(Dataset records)

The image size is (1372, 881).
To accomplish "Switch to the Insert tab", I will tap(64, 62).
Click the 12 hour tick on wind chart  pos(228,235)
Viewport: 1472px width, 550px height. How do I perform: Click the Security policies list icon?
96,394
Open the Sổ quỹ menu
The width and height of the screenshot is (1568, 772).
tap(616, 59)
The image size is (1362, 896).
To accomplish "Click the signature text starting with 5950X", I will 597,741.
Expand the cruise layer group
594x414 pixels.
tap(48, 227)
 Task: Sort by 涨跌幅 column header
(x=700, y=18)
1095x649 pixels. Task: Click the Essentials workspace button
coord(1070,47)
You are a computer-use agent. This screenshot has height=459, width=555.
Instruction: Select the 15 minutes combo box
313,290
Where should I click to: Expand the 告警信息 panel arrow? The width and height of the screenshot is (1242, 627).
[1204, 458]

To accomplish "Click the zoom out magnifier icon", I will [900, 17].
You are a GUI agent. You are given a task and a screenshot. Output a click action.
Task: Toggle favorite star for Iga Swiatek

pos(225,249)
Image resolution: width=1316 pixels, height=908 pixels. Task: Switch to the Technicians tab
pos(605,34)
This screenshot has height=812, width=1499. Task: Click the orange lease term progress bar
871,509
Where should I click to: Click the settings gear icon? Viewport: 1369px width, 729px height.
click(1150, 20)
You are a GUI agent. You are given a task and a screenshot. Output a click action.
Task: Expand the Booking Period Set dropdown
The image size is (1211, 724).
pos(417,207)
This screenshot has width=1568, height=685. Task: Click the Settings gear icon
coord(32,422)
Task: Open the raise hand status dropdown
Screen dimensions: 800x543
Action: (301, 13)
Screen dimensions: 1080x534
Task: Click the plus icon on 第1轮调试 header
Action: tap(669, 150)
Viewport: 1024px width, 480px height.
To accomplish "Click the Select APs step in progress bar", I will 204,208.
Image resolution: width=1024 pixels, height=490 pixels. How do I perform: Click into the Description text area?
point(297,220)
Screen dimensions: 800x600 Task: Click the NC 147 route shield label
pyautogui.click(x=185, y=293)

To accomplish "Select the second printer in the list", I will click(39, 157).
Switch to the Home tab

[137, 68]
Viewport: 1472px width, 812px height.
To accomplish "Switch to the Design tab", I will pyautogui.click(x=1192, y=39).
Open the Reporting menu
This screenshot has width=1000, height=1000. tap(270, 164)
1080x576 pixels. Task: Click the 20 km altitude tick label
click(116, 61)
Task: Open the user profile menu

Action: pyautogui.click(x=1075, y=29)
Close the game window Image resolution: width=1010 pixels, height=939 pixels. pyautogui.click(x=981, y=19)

_AIM_.
Retype the lines above, starting with the line that contains "Task: Open the raise hand status dropdown" and continuing through the end of the records, both included.

_EXPECTED ANSWER_.
Task: Open the raise hand status dropdown
Screen dimensions: 800x543
Action: (301, 13)
Screen dimensions: 1080x534
Task: Click the plus icon on 第1轮调试 header
Action: tap(669, 150)
Viewport: 1024px width, 480px height.
To accomplish "Click the Select APs step in progress bar", I will 204,208.
Image resolution: width=1024 pixels, height=490 pixels. How do I perform: Click into the Description text area?
point(297,220)
Screen dimensions: 800x600 Task: Click the NC 147 route shield label
pyautogui.click(x=185, y=293)

To accomplish "Select the second printer in the list", I will click(39, 157).
Switch to the Home tab

[137, 68]
Viewport: 1472px width, 812px height.
To accomplish "Switch to the Design tab", I will pyautogui.click(x=1192, y=39).
Open the Reporting menu
This screenshot has width=1000, height=1000. tap(270, 164)
1080x576 pixels. Task: Click the 20 km altitude tick label
click(116, 61)
Task: Open the user profile menu

Action: pyautogui.click(x=1075, y=29)
Close the game window Image resolution: width=1010 pixels, height=939 pixels. pyautogui.click(x=981, y=19)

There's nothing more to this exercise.